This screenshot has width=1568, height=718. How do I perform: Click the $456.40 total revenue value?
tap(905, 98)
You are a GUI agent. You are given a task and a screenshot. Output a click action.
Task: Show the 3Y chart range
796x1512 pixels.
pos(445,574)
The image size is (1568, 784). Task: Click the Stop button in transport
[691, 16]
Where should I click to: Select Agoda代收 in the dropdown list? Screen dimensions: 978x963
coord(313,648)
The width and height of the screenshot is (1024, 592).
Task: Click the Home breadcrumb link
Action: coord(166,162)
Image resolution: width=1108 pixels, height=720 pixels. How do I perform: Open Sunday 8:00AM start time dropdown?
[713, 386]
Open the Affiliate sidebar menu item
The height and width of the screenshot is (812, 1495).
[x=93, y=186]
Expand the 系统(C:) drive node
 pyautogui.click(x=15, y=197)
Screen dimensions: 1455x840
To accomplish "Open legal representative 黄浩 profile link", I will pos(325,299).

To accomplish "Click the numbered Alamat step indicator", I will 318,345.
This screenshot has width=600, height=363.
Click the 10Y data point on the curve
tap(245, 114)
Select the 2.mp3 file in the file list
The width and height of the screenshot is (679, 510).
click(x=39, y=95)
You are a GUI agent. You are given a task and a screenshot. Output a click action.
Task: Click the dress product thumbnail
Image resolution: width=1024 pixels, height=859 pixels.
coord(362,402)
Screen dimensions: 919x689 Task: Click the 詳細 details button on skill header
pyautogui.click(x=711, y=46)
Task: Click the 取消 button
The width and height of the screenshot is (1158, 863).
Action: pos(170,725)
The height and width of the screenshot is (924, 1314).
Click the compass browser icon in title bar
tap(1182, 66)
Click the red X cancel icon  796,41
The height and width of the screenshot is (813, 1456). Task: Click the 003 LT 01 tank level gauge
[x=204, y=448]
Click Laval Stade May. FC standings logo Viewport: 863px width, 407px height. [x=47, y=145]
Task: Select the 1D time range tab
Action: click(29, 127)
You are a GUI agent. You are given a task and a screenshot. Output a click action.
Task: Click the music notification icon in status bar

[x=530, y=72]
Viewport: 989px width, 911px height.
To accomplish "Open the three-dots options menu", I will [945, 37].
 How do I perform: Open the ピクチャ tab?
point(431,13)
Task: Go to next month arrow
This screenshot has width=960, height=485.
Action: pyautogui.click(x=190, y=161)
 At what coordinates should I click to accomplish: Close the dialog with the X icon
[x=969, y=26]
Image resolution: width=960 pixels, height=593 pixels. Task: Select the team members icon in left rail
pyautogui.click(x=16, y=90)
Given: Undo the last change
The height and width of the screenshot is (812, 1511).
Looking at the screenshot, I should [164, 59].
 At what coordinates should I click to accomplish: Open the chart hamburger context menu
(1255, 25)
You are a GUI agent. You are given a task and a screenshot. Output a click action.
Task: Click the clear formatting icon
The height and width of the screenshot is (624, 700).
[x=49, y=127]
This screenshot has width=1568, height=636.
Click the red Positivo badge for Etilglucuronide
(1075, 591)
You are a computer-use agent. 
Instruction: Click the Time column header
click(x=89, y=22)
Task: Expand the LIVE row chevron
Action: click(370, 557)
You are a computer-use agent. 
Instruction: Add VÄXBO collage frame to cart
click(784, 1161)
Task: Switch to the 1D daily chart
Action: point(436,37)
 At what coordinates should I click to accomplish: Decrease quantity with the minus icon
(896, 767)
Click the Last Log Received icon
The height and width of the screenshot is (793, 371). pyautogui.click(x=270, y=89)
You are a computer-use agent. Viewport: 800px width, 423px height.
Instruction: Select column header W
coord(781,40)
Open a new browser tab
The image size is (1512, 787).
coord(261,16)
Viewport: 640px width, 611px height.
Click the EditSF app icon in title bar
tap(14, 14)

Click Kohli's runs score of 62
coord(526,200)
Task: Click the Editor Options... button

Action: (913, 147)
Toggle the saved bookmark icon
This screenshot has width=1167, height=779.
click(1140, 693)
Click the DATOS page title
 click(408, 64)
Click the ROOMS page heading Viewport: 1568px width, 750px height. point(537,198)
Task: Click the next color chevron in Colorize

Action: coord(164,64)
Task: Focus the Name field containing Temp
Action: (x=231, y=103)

* * * *

The response must consist of all the data, reproduced without alteration.

Answer to the exercise.
This screenshot has width=1568, height=718. How do I perform: Click the $456.40 total revenue value?
tap(905, 98)
You are a GUI agent. You are given a task and a screenshot. Output a click action.
Task: Show the 3Y chart range
796x1512 pixels.
pos(445,574)
The image size is (1568, 784). Task: Click the Stop button in transport
[691, 16]
Where should I click to: Select Agoda代收 in the dropdown list? Screen dimensions: 978x963
coord(313,648)
The width and height of the screenshot is (1024, 592).
Task: Click the Home breadcrumb link
Action: coord(166,162)
Image resolution: width=1108 pixels, height=720 pixels. How do I perform: Open Sunday 8:00AM start time dropdown?
[713, 386]
Open the Affiliate sidebar menu item
The height and width of the screenshot is (812, 1495).
[x=93, y=186]
Expand the 系统(C:) drive node
 pyautogui.click(x=15, y=197)
Screen dimensions: 1455x840
To accomplish "Open legal representative 黄浩 profile link", I will pos(325,299).

To accomplish "Click the numbered Alamat step indicator", I will 318,345.
This screenshot has width=600, height=363.
Click the 10Y data point on the curve
tap(245, 114)
Select the 2.mp3 file in the file list
The width and height of the screenshot is (679, 510).
click(x=39, y=95)
You are a GUI agent. You are given a task and a screenshot. Output a click action.
Task: Click the dress product thumbnail
Image resolution: width=1024 pixels, height=859 pixels.
coord(362,402)
Screen dimensions: 919x689 Task: Click the 詳細 details button on skill header
pyautogui.click(x=711, y=46)
Task: Click the 取消 button
The width and height of the screenshot is (1158, 863).
Action: pos(170,725)
The height and width of the screenshot is (924, 1314).
Click the compass browser icon in title bar
tap(1182, 66)
Click the red X cancel icon  796,41
The height and width of the screenshot is (813, 1456). Task: Click the 003 LT 01 tank level gauge
[x=204, y=448]
Click Laval Stade May. FC standings logo Viewport: 863px width, 407px height. [x=47, y=145]
Task: Select the 1D time range tab
Action: click(29, 127)
You are a GUI agent. You are given a task and a screenshot. Output a click action.
Task: Click the music notification icon in status bar

[x=530, y=72]
Viewport: 989px width, 911px height.
To accomplish "Open the three-dots options menu", I will [945, 37].
 How do I perform: Open the ピクチャ tab?
point(431,13)
Task: Go to next month arrow
This screenshot has width=960, height=485.
Action: pyautogui.click(x=190, y=161)
 At what coordinates should I click to accomplish: Close the dialog with the X icon
[x=969, y=26]
Image resolution: width=960 pixels, height=593 pixels. Task: Select the team members icon in left rail
pyautogui.click(x=16, y=90)
Given: Undo the last change
The height and width of the screenshot is (812, 1511).
Looking at the screenshot, I should [164, 59].
 At what coordinates should I click to accomplish: Open the chart hamburger context menu
(1255, 25)
You are a GUI agent. You are given a task and a screenshot. Output a click action.
Task: Click the clear formatting icon
The height and width of the screenshot is (624, 700).
[x=49, y=127]
This screenshot has width=1568, height=636.
Click the red Positivo badge for Etilglucuronide
(1075, 591)
You are a computer-use agent. 
Instruction: Click the Time column header
click(x=89, y=22)
Task: Expand the LIVE row chevron
Action: click(370, 557)
You are a computer-use agent. 
Instruction: Add VÄXBO collage frame to cart
click(784, 1161)
Task: Switch to the 1D daily chart
Action: point(436,37)
 At what coordinates should I click to accomplish: Decrease quantity with the minus icon
(896, 767)
Click the Last Log Received icon
The height and width of the screenshot is (793, 371). pyautogui.click(x=270, y=89)
You are a computer-use agent. Viewport: 800px width, 423px height.
Instruction: Select column header W
coord(781,40)
Open a new browser tab
The image size is (1512, 787).
coord(261,16)
Viewport: 640px width, 611px height.
Click the EditSF app icon in title bar
tap(14, 14)

Click Kohli's runs score of 62
coord(526,200)
Task: Click the Editor Options... button

Action: (913, 147)
Toggle the saved bookmark icon
This screenshot has width=1167, height=779.
click(1140, 693)
Click the DATOS page title
 click(408, 64)
Click the ROOMS page heading Viewport: 1568px width, 750px height. point(537,198)
Task: Click the next color chevron in Colorize

Action: coord(164,64)
Task: Focus the Name field containing Temp
Action: (x=231, y=103)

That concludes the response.